Back to the Origin: The Woman Helping Adopted People Find Their Birth Parents
For more than two years, Raquel Rueda Pinilla has spent almost all of her time searching for the biological mothers and fathers of Colombians given up for adoption at home and abroad, without receiving anything in return. Together with a colleague in the United States, they have solved more than 90 cases and have more than 100 pending.
“Good morning, my name is Raquel Rueda Pinilla and I do social work. I help people given up for adoption to find their biological families ... Are you ...? There is a person who wants to know about you ”, is what Raquel always says.
The person on the other end of the line may say “no, she is wrong” or “yes, my name is that, but I have not given up adoption” or there may simply be a silence of several seconds, even minutes, that makes Raquel feel that this time it can be.
After endless calls, days or months of investigation and sleepless nights, because she does not take cases lightly but feels them more her own than if they were, the possibility of finally having hit the mark returns "that something" that he loses when he cannot find the way.
At 63 years old, who wears gracefully and proudly just as she wears her reddish freckles, she works more than many in her 30s and rests less than those her age. All day, every day for two and a half years, she has dedicated herself to helping people find their origin, their beginning, their roots, without trying to profit from it.

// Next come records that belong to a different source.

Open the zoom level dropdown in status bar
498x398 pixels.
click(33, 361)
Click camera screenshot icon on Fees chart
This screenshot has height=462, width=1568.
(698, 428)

Raquel has helped Colombians adopted in Greenland, Denmark, the United States, England, the Netherlands and Australia meet and reunite with their biological family. (Photo: César Flórez / VANGUARDIA LIBERAL)
A mission
“You have to be very subtle, right? Write from your heart, what you feel ... Everything will be fine ... But you have to be sure that they deliver the letter, because well ... What a regret that you cannot deliver it yourself, but I know that everything It will turn out well ”, Raquel reassures the woman with whom she talks on the cell phone, who after 15 years of searching finally found her mother thanks to her help, but the meeting could not take place personally due to resistance from the family of Mother.

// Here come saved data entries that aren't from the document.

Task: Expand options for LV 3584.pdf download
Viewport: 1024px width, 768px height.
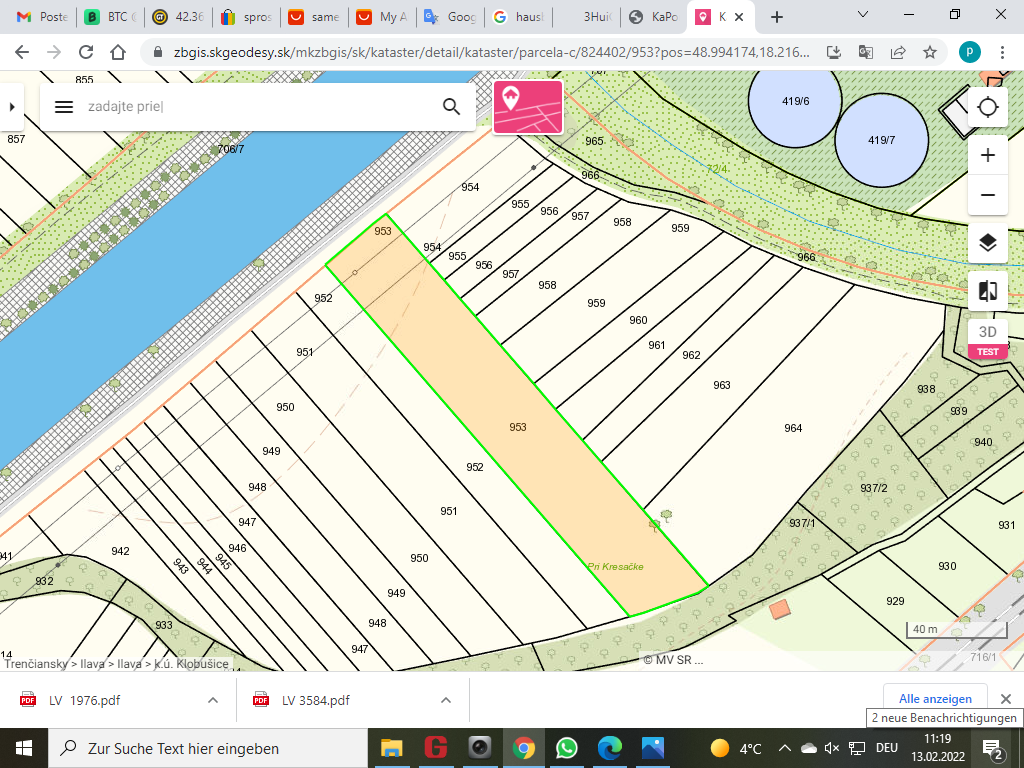Action: pyautogui.click(x=446, y=700)
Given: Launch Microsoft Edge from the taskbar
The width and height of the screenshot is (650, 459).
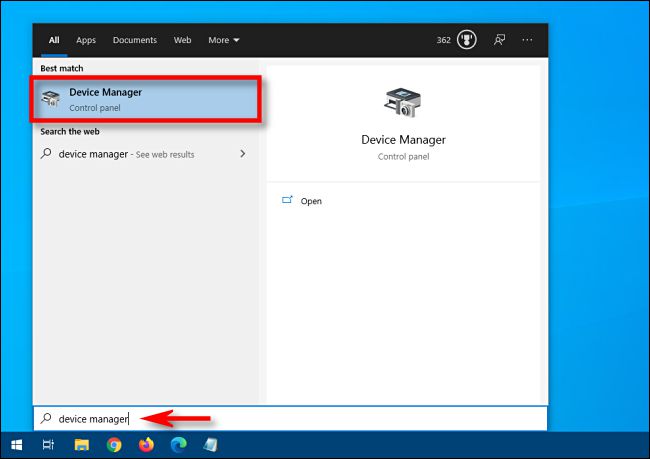Looking at the screenshot, I should point(179,444).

Raquel says goodbye, but not before telling her that she is calling her again to help her with the letter.
Then a call comes in from her partner, probably to tell her that there is a new case to be solved, but she does not answer and begins to tell how she decided to dedicate herself to helping Colombians who were adopted, at home or abroad, to find her biological family, after so many years.
In the best style of the detectives of the 50s, she takes out one of the four notebooks where she has annotated the information of each case, the advances, setbacks and new clues.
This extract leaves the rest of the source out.